LoopVectorize module - some possible enhancements

Hello, Michael,
     I'd like to ask if we can enhance the LoopVectorize LLVM module (I am currently using a version from Jul 2016).

     More exactly:
     - do you envision to support in the near future LLVM IR gather and scatter intrinsics (as described at http://llvm.org/docs/LangRef.html#llvm-masked-gather-intrinsics and scatter)?
       I see you have defined some methods that should use them like:
         - bool isLegalMaskedGather(Type *DataType);
         - void InnerLoopVectorizer::vectorizeMemoryInstruction(Instruction *Instr) which defines a bool CreateGatherScatter, etc
       I gave to clang a simple vector add C program with step/stride 2 with flag "-avx2", but the resulting vector code does NOT use gather nor scatter.

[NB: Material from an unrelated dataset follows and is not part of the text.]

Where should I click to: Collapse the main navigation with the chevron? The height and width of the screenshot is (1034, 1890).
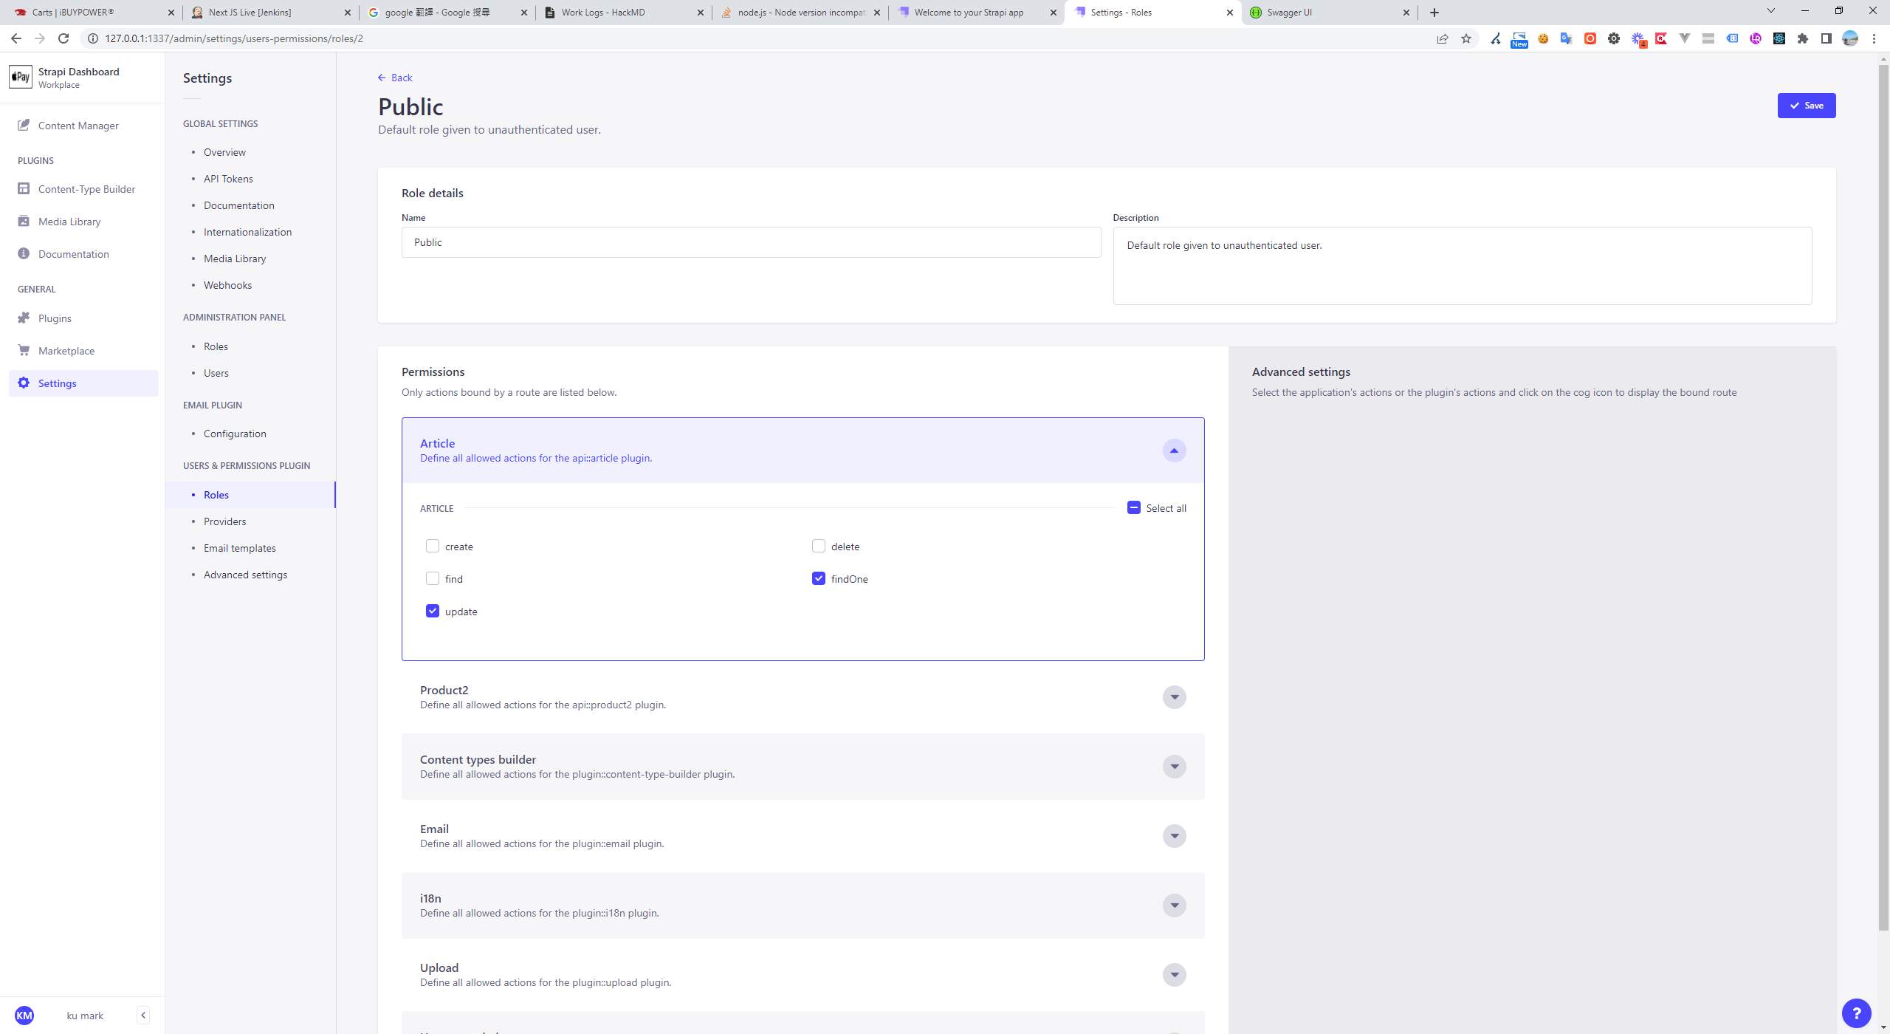(x=143, y=1015)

     - did you try to consider pathological cases of loops such as:
       for (int i = 0; i < N; i += 2) {
           C[i/2] = A[i/2] + B[i/2];
      which does NOT get vectorized with my version of LoopVectorize, although it's simple to reason it's trivial to vectorize.

     One more question: how can I obtain an expression for the bounds and the step of the original loop? For example, when I print the ScalarEvolution object in LoopVectorizationLegality::isConsecutivePtr(), I can get the value reported in "Exits" for the indvars.iv instruction which is the upper bound for the loop getting vectorized.

   Thank you,

Hi Alex,

Intel was doing the scatter/gather support for AVX, so I'm copying
Elena who should know more about this.


Hi Alex,

About the gather/scatter intrinsics mechanism: it is already supported (they are part of LLVM-IR), but each target has to decide whether to allow using them for auto-vectorization.
On X86, avx2 gathers are not enabled for vectorization due to cost considerations. With avx512, Gathers and Scatters are enabled for vectorization (so if you use -march=skx or -mavx512bw there's a chance you'll see them used).